20051104

"No caminho com Maiakóvski"

Recentemente me enfiaram güela abaixo uma indegustável criatura (confesso que foi um sapo!). Meu sistema digestório - coitadinho! - entrou logo em ação. Por conta própria também tomei uma dose dupla do magistral poema “No caminho, com Maiakóvski”, do mestre Dudu (Eduardo Alves da Costa).
Ei-lo: “Assim como a criança humildemente afaga a imagem do herói, assim me aproximo de ti, Maiakóvski. Não me importa o que me possa acontecer por andar ombro a ombro com um poeta soviético. Lendo teus versos, aprendi a ter coragem. Tu sabes, conheces melhor do que eu a velha história. Na primeira noite eles se aproximam e roubam uma flor do nosso jardim. E não dizemos nada. Na segunda noite, já não se escondem: pisam as flores, matam nosso cão, e não dizemos nada. Até que um dia, o mais frágil deles entra sozinho em nossa casa, rouba-nos a luz, e, conhecendo nosso medo, arranca-nos a voz da garganta. E já não podemos dizer nada. Nos dias que correm a ninguém é dado repousar a cabeça alheia ao terror. Os humildes baixam a cerviz; e nós, que não temos pacto algum com os senhores do mundo, por temor nos calamos. No silêncio de meu quarto a ousadia me afogueia as faces e eu fantasio um levante; mas amanhã, diante do juiz, talvez meus lábios calem a verdade como um foco de germes capaz de me destruir. Olho ao redor e o que vejo e acabo por repetir são mentiras. Mal sabe a criança dizer mãe e a propaganda lhe destrói a consciência. A mim, quase me arrastam pela gola do paletó à porta do templo e me pedem que aguarde até que a Democracia se digne a aparecer no balcão. Mas eu sei, porque não estou amedrontado a ponto de cegar, que ela tem uma espada a lhe espetar as costelas e o riso que nos mostra é uma tênue cortina lançada sobre os arsenais. Vamos ao campo e não os vemos ao nosso lado, no plantio. Mas ao tempo da colheita lá estão e acabam por nos roubar até o último grão de trigo. Dizem-nos que de nós emana o poder mas sempre o temos contra nós. Dizem-nos que é preciso defender nosso lares mas se nos rebelamos contra a opressão é sobre nós que marcham os soldados. E por temor eu me calo, por temor aceito a condição de falso democrata e rotulo meus gestos com a palavra liberdade, procurando, num sorriso, esconder minha dor diante de meus superiores. Mas, dentro de mim, com a potência de um milhão de vozes, o coração grita - MENTIRA!”
Se sempre cito os poetas é porque acho que eles são as pessoas mais capazes de observar, ver com clareza e expressar as coisas da vida, eles não são como os burocratas, os poetas estão sempre olhando para a vida e, para os nossos males, descobrindo o antídoto...


3 Comments:

Blogger Micha Descontrolada said...

amei. vc escreve maravilhosamente bem, já te falaram isso?
provavelmente, né?

beijosssssssssss

9:46 AM  
Anonymous Anonymous said...

Álvaro

Obrigada por tua maravilhosa presença no meu blog. Um encanto só, o trecho q me deixaste lá.

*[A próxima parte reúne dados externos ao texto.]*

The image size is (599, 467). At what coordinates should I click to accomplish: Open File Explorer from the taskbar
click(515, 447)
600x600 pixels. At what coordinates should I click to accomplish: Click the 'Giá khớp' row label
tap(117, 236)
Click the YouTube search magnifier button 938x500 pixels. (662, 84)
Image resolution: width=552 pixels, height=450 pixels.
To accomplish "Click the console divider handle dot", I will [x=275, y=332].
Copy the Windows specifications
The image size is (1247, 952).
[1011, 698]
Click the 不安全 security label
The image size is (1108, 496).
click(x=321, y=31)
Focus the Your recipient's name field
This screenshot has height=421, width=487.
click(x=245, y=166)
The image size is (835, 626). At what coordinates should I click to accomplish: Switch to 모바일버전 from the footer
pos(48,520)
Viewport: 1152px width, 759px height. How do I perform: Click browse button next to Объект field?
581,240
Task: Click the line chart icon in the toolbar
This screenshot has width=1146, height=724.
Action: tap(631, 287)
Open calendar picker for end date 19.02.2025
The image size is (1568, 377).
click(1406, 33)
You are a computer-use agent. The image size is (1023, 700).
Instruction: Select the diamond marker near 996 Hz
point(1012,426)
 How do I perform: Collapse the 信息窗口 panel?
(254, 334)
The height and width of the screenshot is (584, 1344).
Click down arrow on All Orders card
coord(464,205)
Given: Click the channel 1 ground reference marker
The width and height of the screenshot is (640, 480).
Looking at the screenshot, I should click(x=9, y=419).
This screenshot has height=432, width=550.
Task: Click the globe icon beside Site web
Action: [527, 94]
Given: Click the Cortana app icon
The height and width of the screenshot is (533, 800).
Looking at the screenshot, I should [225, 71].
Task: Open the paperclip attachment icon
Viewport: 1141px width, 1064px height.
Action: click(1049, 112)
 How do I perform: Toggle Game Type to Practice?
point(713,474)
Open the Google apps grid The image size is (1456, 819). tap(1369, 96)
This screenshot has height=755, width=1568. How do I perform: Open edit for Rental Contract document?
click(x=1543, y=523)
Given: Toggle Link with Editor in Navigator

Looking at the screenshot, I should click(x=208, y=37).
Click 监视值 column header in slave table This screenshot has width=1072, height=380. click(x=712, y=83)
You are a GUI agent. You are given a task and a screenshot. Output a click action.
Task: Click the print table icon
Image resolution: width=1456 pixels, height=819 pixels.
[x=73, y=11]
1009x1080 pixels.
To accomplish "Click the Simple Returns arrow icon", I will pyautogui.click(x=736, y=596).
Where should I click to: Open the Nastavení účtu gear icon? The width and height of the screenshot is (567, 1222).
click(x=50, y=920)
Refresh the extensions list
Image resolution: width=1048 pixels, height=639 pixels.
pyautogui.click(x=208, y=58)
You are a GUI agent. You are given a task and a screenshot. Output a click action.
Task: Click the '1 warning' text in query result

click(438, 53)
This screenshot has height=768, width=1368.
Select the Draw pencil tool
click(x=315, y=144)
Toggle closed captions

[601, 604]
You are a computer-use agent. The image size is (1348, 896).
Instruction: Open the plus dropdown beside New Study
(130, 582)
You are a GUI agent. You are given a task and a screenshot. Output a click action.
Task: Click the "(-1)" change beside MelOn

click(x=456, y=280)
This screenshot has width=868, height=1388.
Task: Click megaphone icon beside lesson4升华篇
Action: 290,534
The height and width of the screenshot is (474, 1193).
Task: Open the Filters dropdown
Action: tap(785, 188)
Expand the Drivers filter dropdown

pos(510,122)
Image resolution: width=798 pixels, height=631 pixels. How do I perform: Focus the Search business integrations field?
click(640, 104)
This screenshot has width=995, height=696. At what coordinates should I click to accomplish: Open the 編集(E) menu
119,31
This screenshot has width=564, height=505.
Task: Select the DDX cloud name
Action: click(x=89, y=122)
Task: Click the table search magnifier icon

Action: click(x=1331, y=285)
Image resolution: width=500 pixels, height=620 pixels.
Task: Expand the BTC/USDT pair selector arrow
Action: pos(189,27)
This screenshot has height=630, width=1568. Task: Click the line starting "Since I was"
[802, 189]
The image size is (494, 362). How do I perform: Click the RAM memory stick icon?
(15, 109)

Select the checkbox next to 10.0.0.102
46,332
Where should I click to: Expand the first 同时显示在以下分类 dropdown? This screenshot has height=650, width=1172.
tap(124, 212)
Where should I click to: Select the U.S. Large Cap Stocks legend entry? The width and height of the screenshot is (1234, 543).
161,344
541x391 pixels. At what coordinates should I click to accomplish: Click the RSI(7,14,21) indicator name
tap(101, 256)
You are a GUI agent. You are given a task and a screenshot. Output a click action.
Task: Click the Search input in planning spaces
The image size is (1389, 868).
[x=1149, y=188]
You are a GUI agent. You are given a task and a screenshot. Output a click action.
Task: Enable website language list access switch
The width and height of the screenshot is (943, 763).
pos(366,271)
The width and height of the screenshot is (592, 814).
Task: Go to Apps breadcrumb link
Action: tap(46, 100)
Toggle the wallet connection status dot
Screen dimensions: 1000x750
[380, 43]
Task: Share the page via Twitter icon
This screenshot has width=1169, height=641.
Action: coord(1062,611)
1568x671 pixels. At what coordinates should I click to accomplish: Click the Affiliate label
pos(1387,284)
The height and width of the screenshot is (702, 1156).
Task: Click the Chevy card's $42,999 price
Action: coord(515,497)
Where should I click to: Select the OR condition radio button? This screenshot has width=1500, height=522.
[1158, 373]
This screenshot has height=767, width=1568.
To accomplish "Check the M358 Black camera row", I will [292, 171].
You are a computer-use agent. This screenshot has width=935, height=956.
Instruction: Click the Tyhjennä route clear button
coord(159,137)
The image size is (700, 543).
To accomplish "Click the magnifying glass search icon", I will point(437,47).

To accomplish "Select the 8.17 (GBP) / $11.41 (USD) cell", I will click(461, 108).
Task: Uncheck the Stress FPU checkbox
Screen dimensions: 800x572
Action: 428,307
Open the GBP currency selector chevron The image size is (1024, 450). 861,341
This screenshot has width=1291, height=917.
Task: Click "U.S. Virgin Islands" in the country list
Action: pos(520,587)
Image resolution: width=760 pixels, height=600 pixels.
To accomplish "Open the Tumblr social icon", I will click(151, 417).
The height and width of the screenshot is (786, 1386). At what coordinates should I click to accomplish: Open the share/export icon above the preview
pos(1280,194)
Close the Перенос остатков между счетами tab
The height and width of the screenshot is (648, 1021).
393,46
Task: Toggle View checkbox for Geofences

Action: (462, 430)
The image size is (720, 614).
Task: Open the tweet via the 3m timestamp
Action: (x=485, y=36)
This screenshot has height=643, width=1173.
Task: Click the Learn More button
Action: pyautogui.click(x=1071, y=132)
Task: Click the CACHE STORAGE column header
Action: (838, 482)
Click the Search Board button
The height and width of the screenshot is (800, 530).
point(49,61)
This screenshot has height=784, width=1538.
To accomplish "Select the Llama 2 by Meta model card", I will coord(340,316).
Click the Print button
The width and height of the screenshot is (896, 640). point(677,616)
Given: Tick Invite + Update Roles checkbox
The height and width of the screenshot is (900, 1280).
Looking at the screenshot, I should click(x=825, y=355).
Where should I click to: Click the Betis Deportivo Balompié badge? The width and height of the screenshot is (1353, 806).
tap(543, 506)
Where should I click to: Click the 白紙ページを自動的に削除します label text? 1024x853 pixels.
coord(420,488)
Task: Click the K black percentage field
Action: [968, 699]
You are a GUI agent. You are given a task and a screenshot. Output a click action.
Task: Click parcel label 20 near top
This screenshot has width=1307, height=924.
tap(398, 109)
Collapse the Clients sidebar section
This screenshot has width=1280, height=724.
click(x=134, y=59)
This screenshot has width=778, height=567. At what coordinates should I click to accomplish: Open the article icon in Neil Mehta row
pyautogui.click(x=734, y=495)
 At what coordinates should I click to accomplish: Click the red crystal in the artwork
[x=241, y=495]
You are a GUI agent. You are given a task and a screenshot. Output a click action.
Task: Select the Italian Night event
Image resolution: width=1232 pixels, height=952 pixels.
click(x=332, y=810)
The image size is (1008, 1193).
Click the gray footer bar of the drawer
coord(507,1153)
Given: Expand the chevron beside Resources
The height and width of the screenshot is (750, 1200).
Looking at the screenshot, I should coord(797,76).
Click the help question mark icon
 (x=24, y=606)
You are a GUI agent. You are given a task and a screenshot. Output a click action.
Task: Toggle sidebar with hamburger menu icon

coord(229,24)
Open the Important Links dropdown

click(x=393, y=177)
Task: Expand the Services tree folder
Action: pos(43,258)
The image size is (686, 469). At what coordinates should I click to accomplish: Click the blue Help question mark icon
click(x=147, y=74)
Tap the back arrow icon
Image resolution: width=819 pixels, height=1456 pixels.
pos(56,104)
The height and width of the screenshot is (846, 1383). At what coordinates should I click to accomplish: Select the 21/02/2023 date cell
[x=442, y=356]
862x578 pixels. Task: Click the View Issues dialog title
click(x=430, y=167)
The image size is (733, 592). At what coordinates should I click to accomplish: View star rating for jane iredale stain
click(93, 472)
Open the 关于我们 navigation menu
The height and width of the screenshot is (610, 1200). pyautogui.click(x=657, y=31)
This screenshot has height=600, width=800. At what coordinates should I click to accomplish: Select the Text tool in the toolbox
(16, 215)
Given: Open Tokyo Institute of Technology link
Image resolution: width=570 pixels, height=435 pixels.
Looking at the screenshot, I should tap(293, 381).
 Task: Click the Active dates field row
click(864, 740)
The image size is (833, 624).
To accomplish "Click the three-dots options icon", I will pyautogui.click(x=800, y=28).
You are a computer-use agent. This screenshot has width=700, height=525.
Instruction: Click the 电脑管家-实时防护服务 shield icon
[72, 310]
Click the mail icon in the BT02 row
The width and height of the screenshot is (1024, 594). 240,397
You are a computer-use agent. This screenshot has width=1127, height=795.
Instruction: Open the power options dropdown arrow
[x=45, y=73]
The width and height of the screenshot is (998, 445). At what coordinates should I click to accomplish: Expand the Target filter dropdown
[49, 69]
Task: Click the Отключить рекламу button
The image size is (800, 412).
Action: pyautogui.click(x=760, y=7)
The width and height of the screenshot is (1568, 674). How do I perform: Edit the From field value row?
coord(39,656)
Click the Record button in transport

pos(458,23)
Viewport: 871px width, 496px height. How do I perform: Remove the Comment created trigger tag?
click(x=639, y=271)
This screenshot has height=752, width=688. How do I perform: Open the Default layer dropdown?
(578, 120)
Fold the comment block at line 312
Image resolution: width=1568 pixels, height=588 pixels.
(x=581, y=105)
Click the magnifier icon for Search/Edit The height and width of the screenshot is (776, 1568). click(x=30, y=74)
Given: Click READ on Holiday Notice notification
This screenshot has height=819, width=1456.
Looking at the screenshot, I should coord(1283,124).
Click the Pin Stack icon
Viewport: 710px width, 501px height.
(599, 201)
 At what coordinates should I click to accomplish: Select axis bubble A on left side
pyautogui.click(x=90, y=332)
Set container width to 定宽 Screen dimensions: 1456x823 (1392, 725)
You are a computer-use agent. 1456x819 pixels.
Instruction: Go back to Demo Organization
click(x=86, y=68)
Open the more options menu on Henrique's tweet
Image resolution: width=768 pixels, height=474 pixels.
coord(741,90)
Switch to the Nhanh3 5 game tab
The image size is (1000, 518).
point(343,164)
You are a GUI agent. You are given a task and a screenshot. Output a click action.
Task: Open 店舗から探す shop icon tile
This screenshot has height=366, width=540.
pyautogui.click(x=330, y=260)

Sobre teu post,acho q todos temos a capacidade de sermos poetas e olharmos pra vida descobrindo o antídoto para nossos males.Só q uns desenvolvem essa habilidade mais q os outros ou são o q são.Embora a grande maioria prefira ser o burocrata mesmo,por opção,comodismo ou pq nunca vislumbraram outro caminho.

Bem,acho q falei demais...rs
já vou, um ótimo final de semana pra vc.

9:55 AM  
Blogger Navegando com o Álvaro Míchkim said...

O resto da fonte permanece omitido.